I thought I was wrong about UGC, but perhaps not. Back in the 90’s when I was in the PC industry (Gateway, AST, Tandy), I was involved with developing & licensing applications that came bundled with the PC. I was frequently approached by a variety of companies that offered tools for creating your own movies, scrapbooks, etc. Evaluating that market I had found that while many consumers would like to pursue those activities, in reality few people ever used those applications.

Then came web 2.0, social networks, and user-generated content. Suddenly, it seemed, people were building their home pages with Xanga, Facebook, and MySpace; posting pictures into Flickr and movies in YouTube. It seemed like something had changed.. that this current generation actually *did* participate in “creative” activities.

So it was a bit of a surprise to read this from Mobile Content World in mocoNews:

usage research on sites like YouTube and Wikipedia [shows] that one percent of users uploaded content, 10 percent commented and 90 percent were happy to just watch

Perhaps people have not changed as much as I thought.

A couple of years ago, I noticed that my kids & their friends had moved from Xanga to Facebook. I asked them why and they gave me two reasons. First, Facebook gave them greater exclusivity — they could have better control over who interacted with their page. Second, you could be lazier with Facebook — most of the content on your page was actually created by other people vs. the home-page metaphor of Xanga (and Geocities before that).

As reported in mocoNews, Kristan Rivers, general manager of Player X China says that their content is 60 percent made-for-mobile content:

If it’s not exclusive they’ll go to the web

Unfortunately, the article does not elaborate on why — it could simply be that its cheaper to access that content on the web (a constraint that could change) or it could be that the web (PC) user experience is better (a constraint unlikely to change). But Charles Golvin, a senior analyst at Forrester Research, has this to say on the subject:

The experience of content on your phone is worse than almost any other venue you could think of. If you have a choice between a phone and any other outlet for content, you’ll almost always choose the other outlet because it’s a better experience. The phone is the device of last resort.

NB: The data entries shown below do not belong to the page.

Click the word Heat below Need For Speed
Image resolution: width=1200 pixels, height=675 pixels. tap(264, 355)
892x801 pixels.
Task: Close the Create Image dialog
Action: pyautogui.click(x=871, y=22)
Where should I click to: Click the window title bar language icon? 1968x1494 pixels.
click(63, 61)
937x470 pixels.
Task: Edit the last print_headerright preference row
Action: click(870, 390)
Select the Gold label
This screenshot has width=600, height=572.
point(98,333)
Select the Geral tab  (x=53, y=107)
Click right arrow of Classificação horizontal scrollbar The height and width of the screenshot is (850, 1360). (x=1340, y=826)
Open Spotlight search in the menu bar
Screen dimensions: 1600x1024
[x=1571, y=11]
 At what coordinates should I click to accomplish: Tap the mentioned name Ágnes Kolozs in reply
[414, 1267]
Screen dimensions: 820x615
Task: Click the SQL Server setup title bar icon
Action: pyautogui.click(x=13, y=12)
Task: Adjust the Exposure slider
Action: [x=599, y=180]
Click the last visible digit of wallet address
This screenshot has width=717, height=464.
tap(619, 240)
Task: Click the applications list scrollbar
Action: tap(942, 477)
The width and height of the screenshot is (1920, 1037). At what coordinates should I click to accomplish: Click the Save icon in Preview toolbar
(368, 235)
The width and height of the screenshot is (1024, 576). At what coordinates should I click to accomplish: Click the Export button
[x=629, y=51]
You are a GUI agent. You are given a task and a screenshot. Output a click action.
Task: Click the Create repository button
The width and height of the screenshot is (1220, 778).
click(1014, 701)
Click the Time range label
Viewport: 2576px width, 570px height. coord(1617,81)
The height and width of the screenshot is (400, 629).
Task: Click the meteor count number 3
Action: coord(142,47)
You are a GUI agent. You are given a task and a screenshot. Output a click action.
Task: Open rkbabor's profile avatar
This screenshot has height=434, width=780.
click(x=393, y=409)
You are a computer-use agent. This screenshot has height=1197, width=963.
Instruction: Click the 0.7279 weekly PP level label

These indicators should sound warning bells to those looking for UGC as the next great thing in mobile. Three factors appear to be working against this idea:

  1. cost of mobile data is too expensive for the target demographic
  2. most consumers are consumers, not creators
  3. unless its exclusive, consumers will use the web

This bodes well for companies like GoTV Networks and Fun Little Movies, both creators and publishers of original mobile content.